The United States should consider an apology for its surveillance plane bumping into China's fighter jet, a comment published by the newspaper "the Australian" on Monday said.
The comment said that the United States was engaged in spying activities involving a surveillance aircraft loitering in a sensitive area and collecting Chinese signals and radar emissions.
The comment by Gary Klintworth, an Australian Defense Intelligence Organization China analyst from 1971 to 1996, said that the US aircraft was operating above China's exclusive economic zone (EEZ).
It landed without permission at a Chinese air force base in Hainan Province, the comment said..
From the Chinese perspective, the US aircraft was not conducting an innocent overflight through space above China's EEZ, it said.
"On the contrary, it was engaged in activities that impinged on China's national security and about which Beijing had previously complained," it said.
A Chinese pilot is missing after the incident, the article said. At the very least, the Chinese are entitled to investigate the cause of it.
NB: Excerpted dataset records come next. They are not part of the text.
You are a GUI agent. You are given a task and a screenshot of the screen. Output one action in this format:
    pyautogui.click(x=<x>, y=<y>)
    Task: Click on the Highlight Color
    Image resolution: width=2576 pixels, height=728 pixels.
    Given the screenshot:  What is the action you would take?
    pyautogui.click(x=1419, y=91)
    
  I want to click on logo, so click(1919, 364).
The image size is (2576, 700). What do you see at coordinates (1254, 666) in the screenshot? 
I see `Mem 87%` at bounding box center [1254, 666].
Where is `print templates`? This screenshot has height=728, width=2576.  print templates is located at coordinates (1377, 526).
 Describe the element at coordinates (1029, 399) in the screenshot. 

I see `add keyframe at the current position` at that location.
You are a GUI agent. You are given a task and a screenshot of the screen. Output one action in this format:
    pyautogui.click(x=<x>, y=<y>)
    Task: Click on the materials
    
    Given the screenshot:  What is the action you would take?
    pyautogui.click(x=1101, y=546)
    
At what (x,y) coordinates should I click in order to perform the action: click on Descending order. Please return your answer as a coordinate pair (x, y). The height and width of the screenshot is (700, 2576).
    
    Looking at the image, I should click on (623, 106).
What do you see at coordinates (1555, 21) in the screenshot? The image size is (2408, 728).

The article cited Article 58 of the United Nations Convention on the Law of the Sea which says in exercising their rights in or above another country's EEZ, "states should have due regard to the rights of the coastal state and shall comply with laws and regulations adopted by the coastal state."
"China has no interest in prolonging the dispute," the comment said.
"All that is required is for the United States to step back a little and pick up President George W. Bush's pre-election promise to conduct a foreign policy that would not humiliate less powerful nations," it said.
The article, titled "Bush must cool Cold War fears", concluded that of concern is the possibility "Washington's attitude reflects the Cold War mentality of the Bush administration."